Assimilation

Moving. Acclimating. Wondering? Thinking. Realising. Pretty much our lives right now.

One of the strangest things about moving from your home country to a new one is the process of “assimilation”. I would define that as the process of becoming comfortable in, or used to, your surroundings. (I bet it officially has a better definition, but I like Star Trek so I like using the word assimilation.)

It is a journey, that quit resembles standing in the waves and facing the beach. Some waves just sway you, some surprise you, hit you over the head, taking you under and roll you around on the bottom, all the while silently giggling like tiny bubbles washing over your skin. None of it is on purpose, it is all very neutral. But even neutrality can drown you in its weight.
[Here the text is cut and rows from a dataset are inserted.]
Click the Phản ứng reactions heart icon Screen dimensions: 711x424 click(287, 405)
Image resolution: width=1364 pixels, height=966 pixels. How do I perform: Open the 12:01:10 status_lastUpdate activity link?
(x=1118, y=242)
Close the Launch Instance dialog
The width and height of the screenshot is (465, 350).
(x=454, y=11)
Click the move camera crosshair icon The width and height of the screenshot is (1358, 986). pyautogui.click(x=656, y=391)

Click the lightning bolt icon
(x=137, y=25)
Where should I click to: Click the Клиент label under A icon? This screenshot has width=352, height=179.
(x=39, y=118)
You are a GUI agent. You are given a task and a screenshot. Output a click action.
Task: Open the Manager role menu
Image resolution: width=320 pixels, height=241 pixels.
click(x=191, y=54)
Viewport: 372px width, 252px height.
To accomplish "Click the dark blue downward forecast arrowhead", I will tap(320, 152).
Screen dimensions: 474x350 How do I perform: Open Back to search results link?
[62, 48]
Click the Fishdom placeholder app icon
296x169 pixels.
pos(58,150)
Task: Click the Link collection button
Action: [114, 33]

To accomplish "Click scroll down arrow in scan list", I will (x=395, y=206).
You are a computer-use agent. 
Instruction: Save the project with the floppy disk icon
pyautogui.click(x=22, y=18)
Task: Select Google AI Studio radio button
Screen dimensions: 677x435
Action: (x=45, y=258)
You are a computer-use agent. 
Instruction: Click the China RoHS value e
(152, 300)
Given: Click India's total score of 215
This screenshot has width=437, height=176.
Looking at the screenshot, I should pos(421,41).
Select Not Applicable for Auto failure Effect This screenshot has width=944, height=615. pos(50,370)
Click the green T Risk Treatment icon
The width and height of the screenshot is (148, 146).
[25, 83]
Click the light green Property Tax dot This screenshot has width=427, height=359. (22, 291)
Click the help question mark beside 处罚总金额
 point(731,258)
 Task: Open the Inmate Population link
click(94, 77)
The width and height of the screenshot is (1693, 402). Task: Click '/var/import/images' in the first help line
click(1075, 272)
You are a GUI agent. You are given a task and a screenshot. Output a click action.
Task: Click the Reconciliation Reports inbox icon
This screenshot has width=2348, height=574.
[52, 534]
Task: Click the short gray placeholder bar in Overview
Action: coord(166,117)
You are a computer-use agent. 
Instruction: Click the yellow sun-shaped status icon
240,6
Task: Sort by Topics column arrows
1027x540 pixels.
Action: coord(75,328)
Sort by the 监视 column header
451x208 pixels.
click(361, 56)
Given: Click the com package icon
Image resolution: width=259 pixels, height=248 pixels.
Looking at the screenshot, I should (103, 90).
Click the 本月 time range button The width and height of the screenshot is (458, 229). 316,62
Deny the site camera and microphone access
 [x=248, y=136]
I have gone back and forth, up and down. And only recently have I felt an internal voice say this is home. I think all of that is natural, you do not aclimate to a new home over night. You have to soak in it, there very well may be a time when I change the things around me, but for now part of this assimilation is choosing how you will let your new home change you. Again perfectly natural, when you are in the sea you smell like the sea. Your skin looks like a prune, and most obviously you get soaked by water.

You wouldn’t sit in the ocean and get angry for being wet. Just as when you enter change, or a new place, or any time of transition, there is no use to getting angry, or frustrated, the change is normal. They way it morphs you is normal. I truly think that you will change either way, either you go with the flow and manoeuvre  around in the current, you swim with it and enjoy it a bit, or you fight it let it tire you out, create in you aches and pains, maybe even drown you.

One of the main things I learn form this process is realising how much of what I thought I needed, I don’t need. Or how much I didn’t realise I needed now has become even more important. The same old things you can rely on you can no longer. It is an exciting experience, to begin to watch some of your cultural realities slowly wash away in the waves. And you realise either how absurd some are, and others you grieve because though you like them, they are no longer useful, they are dead weight on a journey.

Then in other ways you begin to grasp universal realities, that transcends culture, or experience. Well, as much as US culture differs from UK, which there are differences but in the grand scheme of things they are close cousins. But even here ideas of work, or gospel, or time, relationship, conversation, education… they are all different enough to be felt. Priorities in one place are not so much in another, body language and active/reactive listening all different.

Yet every day there is an invitation: it’s a choice to jump up on the board and ride the wave.

I’d rather be riding, than just stand there like a tourist and eat it.